> _Given records_:
-- start --

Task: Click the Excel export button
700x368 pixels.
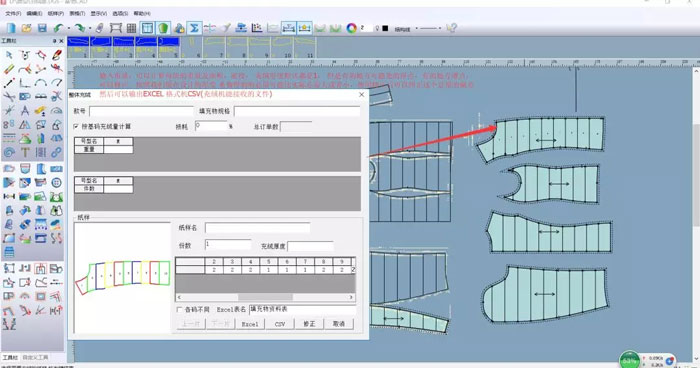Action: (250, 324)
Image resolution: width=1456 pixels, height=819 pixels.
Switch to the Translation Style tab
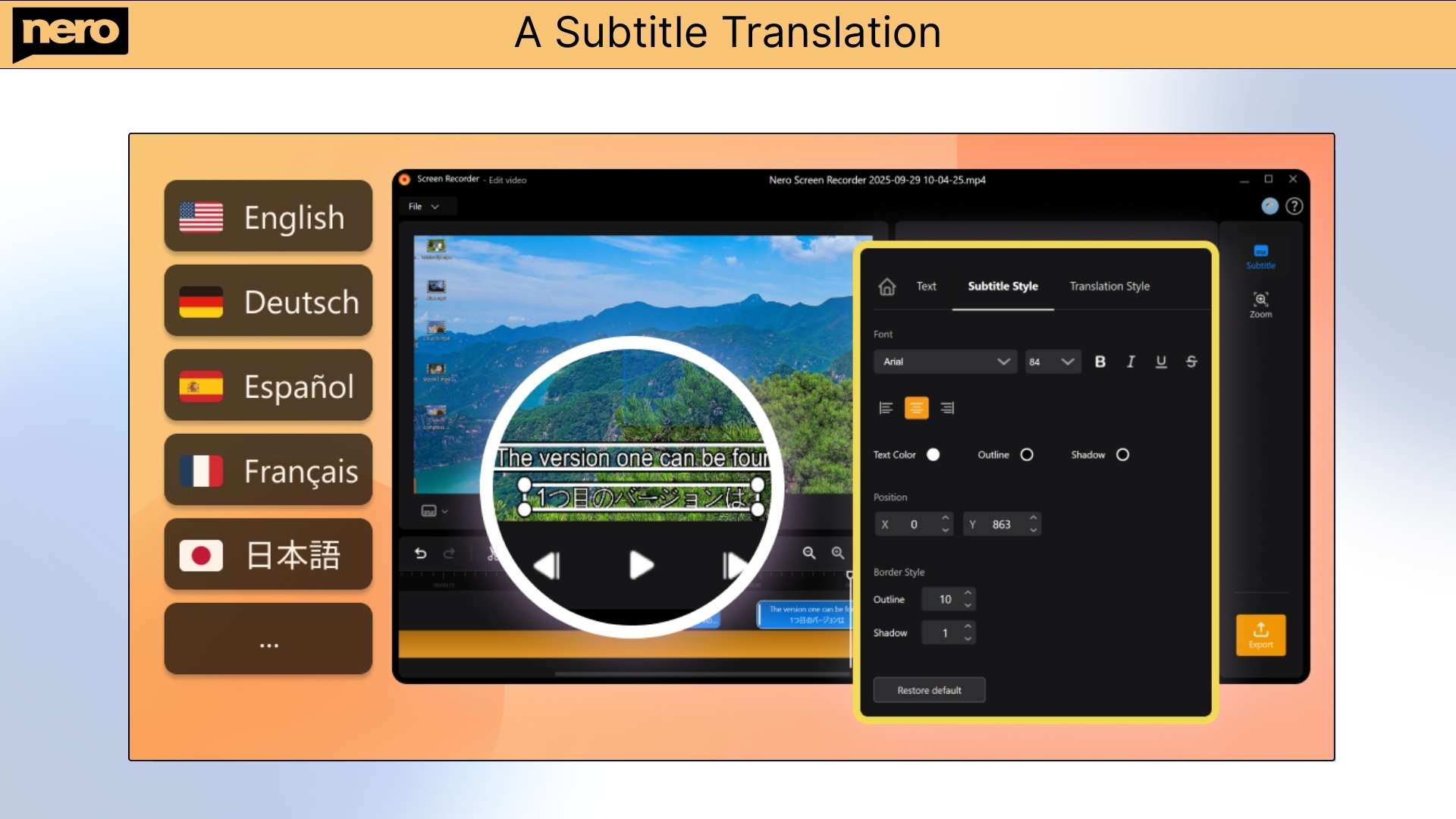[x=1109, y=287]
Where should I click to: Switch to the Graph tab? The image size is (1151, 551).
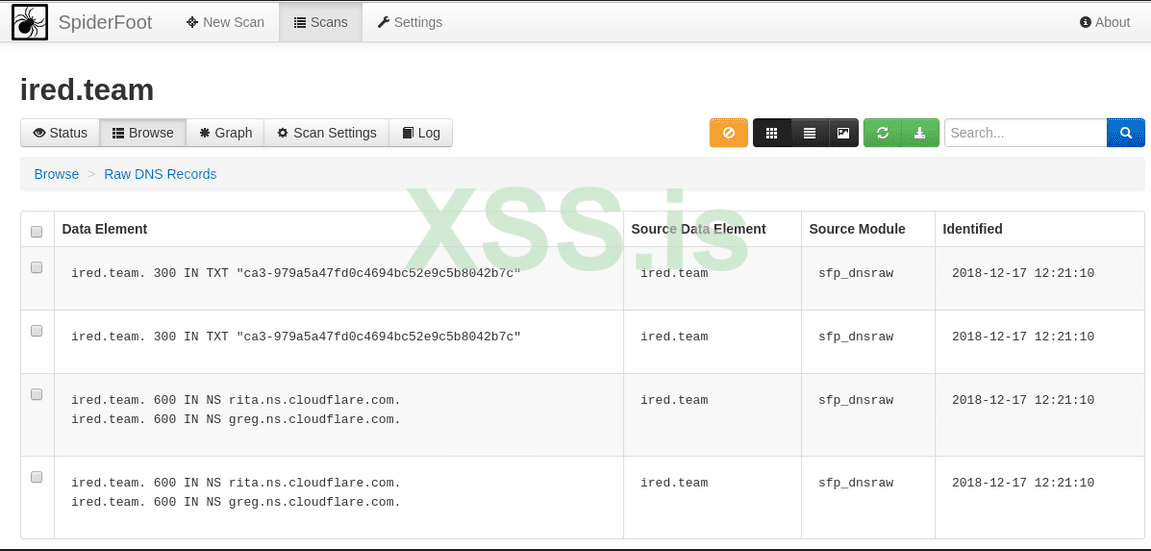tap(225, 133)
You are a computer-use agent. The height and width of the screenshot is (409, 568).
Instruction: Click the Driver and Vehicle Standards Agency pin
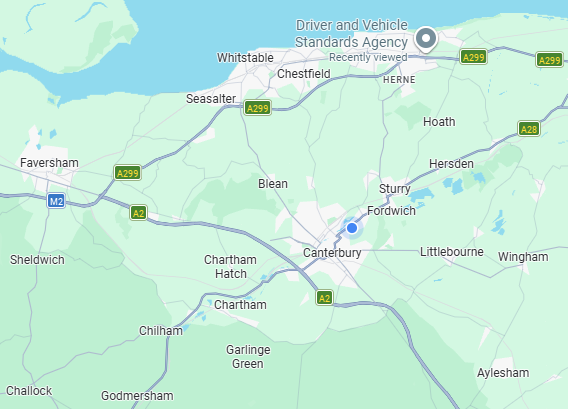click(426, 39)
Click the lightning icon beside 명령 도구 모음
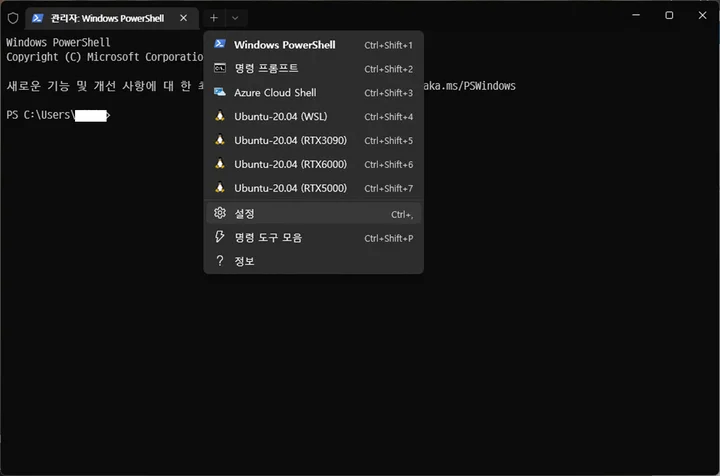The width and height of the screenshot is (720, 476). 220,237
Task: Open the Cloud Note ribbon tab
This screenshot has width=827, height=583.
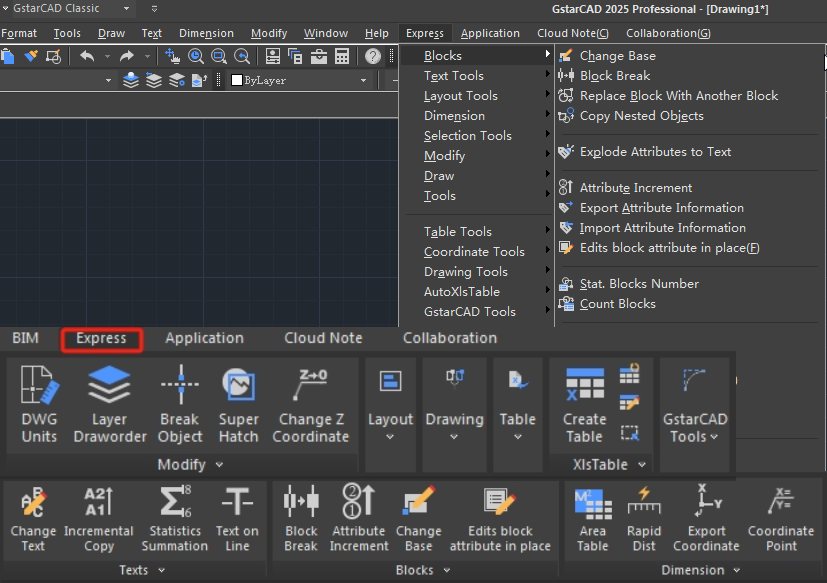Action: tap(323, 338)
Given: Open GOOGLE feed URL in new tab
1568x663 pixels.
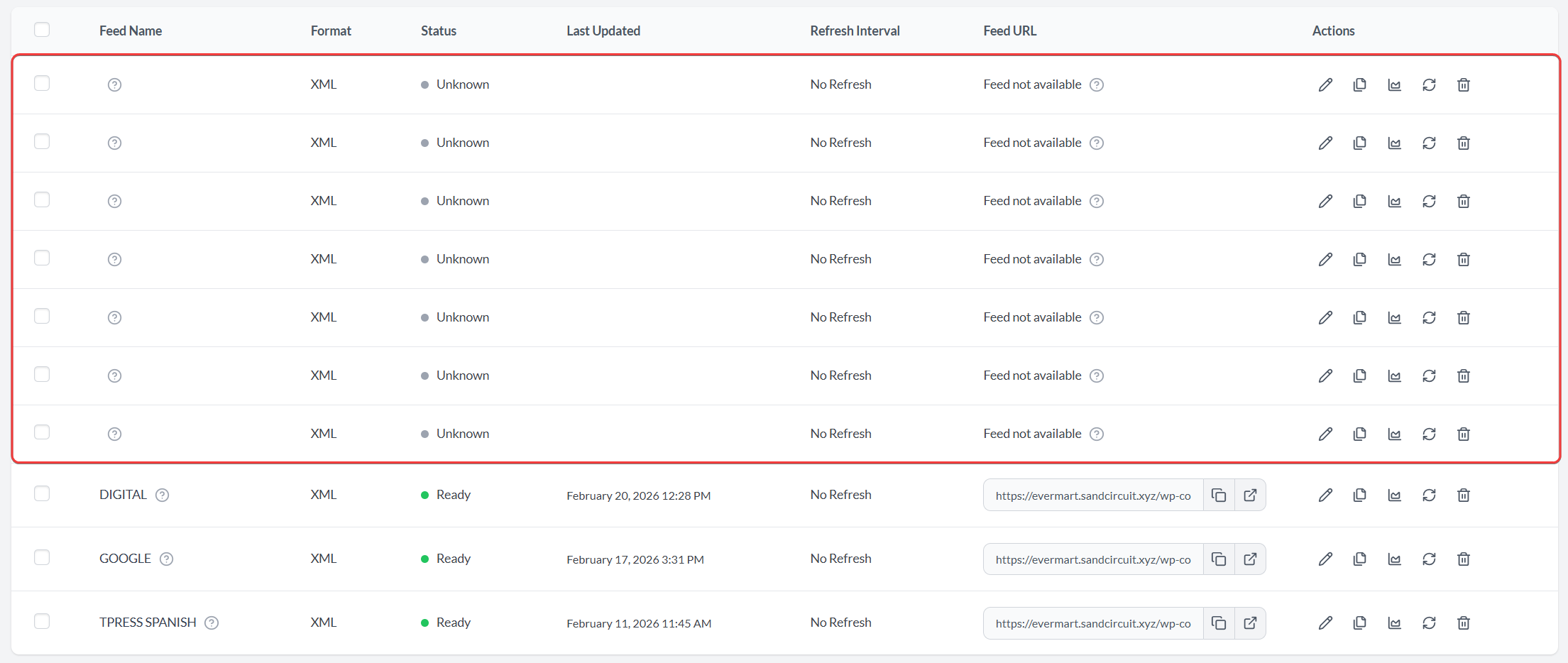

-- end --

> _What to work on_: Reproduce all of the material above with "Switch to" replaced by "Go to" wherever it occurs and every other line left unchanged. Omit the pictures from your answer.

> _Result for this exercise_:
Task: Click the Excel export button
700x368 pixels.
Action: (250, 324)
Image resolution: width=1456 pixels, height=819 pixels.
Go to the Translation Style tab
[x=1109, y=287]
Where should I click to: Go to the Graph tab? The image size is (1151, 551).
tap(225, 133)
You are a computer-use agent. The height and width of the screenshot is (409, 568).
Instruction: Click the Driver and Vehicle Standards Agency pin
click(426, 39)
Click the lightning icon beside 명령 도구 모음
The width and height of the screenshot is (720, 476). 220,237
Task: Open the Cloud Note ribbon tab
This screenshot has width=827, height=583.
Action: tap(323, 338)
Given: Open GOOGLE feed URL in new tab
1568x663 pixels.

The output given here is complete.